What to Read Next
Recent research sheds light on some of the reasons behind the spectacular successes and failures in the online grocery industry. Initial findings of a three-year, ongoing study, “Internet Disintermediation of Food Delivery: Spanning the Last Mile,” funded by the National Science Foundation, conclude that some of the industry's early efforts (such as Webvan, Streamline and Home Grocer) failed as operating business models because they ignored key insights now being applied by today's successful online groceries.
The research is being conducted by Kenneth Boyer, associate professor of operations management, Tomas Hult, associate professor of marketing and supply chain management, both at Michigan State University's Eli Broad Graduate School of Management, and Mark Frohlich, assistant professor of operations and technology management at the London Business School. It includes interviews and survey data from most of the industry's major competitors, such as Sainsbury's and Ocado in Britain and Peapod, Lowes Foods To Go and Albertsons in the United States, and incorporates customer survey data from four online grocers, each of which employs a distinctly different marketing and supply-chain strategy.

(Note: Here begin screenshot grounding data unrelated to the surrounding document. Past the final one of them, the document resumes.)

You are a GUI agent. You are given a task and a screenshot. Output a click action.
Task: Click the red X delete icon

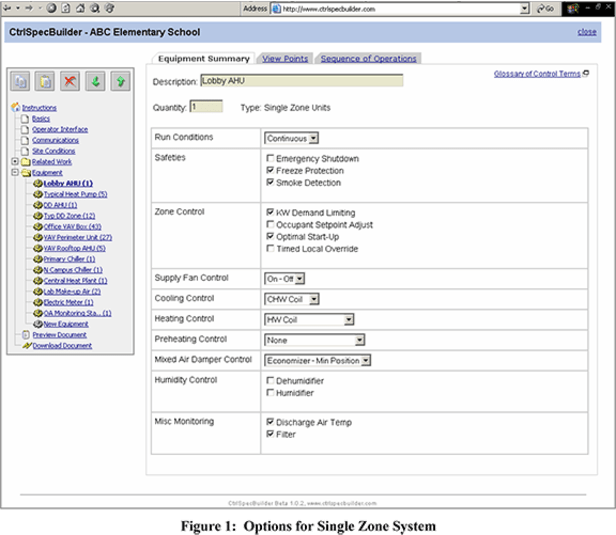tap(70, 79)
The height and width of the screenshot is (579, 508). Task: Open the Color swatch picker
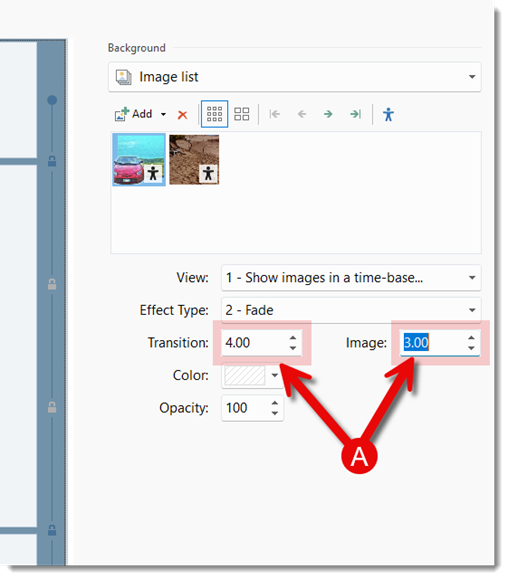click(x=252, y=375)
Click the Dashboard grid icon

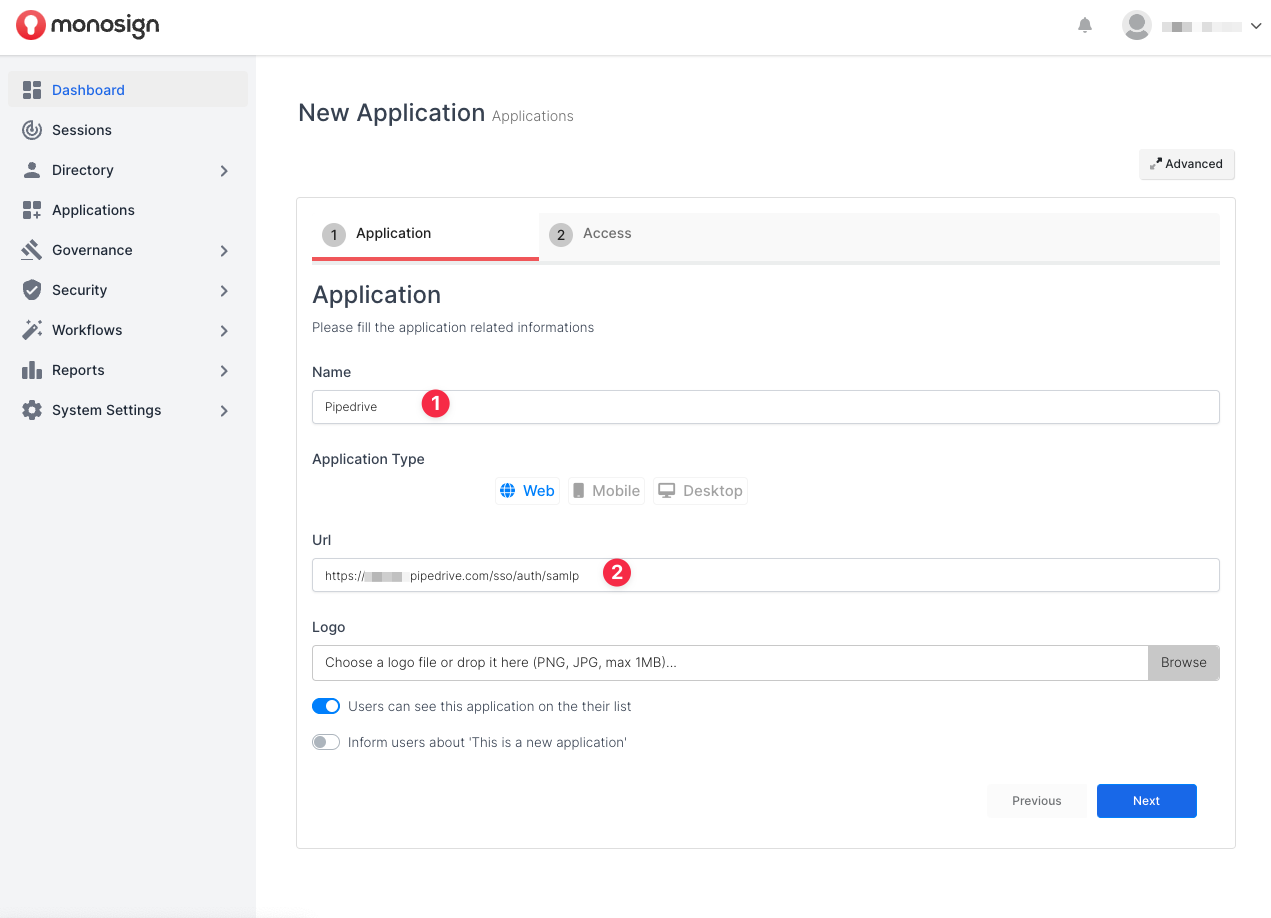(32, 90)
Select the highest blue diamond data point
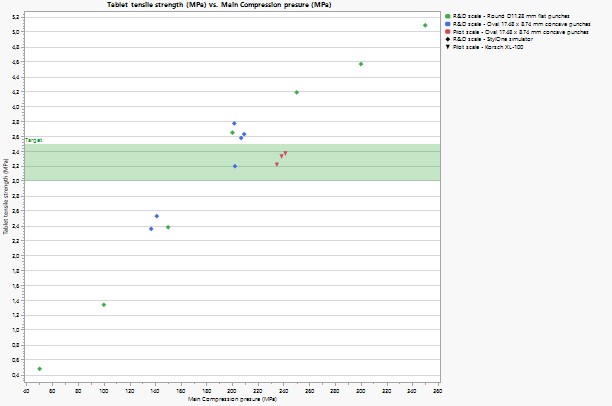The width and height of the screenshot is (612, 406). click(234, 123)
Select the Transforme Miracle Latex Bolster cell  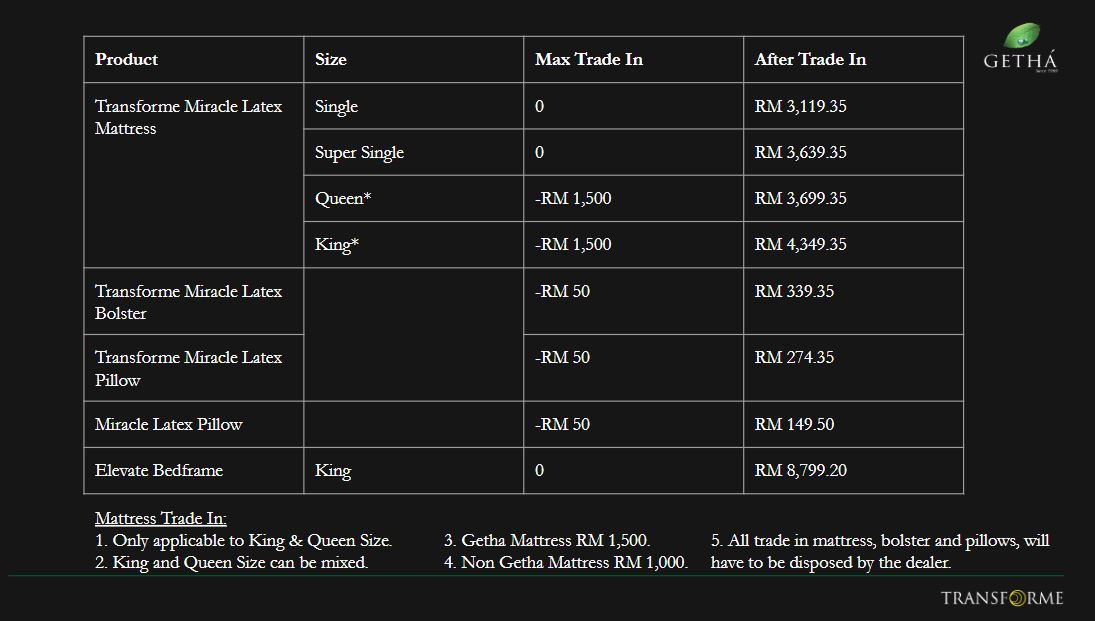(188, 302)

The researchers suggest the study reveals broadly applicable principles for any company trying to market and sell through the Internet. For example, survey evidence clearly shows that successful online retailers strike a balance between their range of offerings and the ease of fulfillment and synchronize their marketing and supply-chain strategies. For instance, a root cause of Webvan's failure was its promise to deliver groceries at the same price as in-store service, which it was unable to do profitably. Today's successful online sellers now charge a delivery or pickup fee, designed not only to help offset the increased supply-chain costs, but also to identify and sift out target customers. Customers in the study uniformly rated the importance of convenience much higher than price, indicating they were aware of, and prepared to pay for, increased costs associated with convenient pickup and delivery. In general, online customers clearly appear to be conscious of the tradeoffs they make between product assortment, price and reliable delivery.
Another lesson from the study, say the authors, is that learning curves are critical for both the seller and the customer. The failure of Webvan and the success of Tesco, among other online grocers in Britain, illustrate the need for sellers to carefully educate customers about new services and coach them in how to get the most benefit from the service. For example, the study shows that customers ordering groceries online have substantially higher satisfaction levels after having completed four or more orders. Moreover, the time it takes to place an order quickly drops from 60 to 80 minutes for the first order to 25 to 35 minutes by the fifth. The data show the importance of working with online customers to develop their comfort with a new technology. In addition, many failed online retailers concentrated too much of their marketing efforts on attracting a broad range of customers and too little on retaining target customers.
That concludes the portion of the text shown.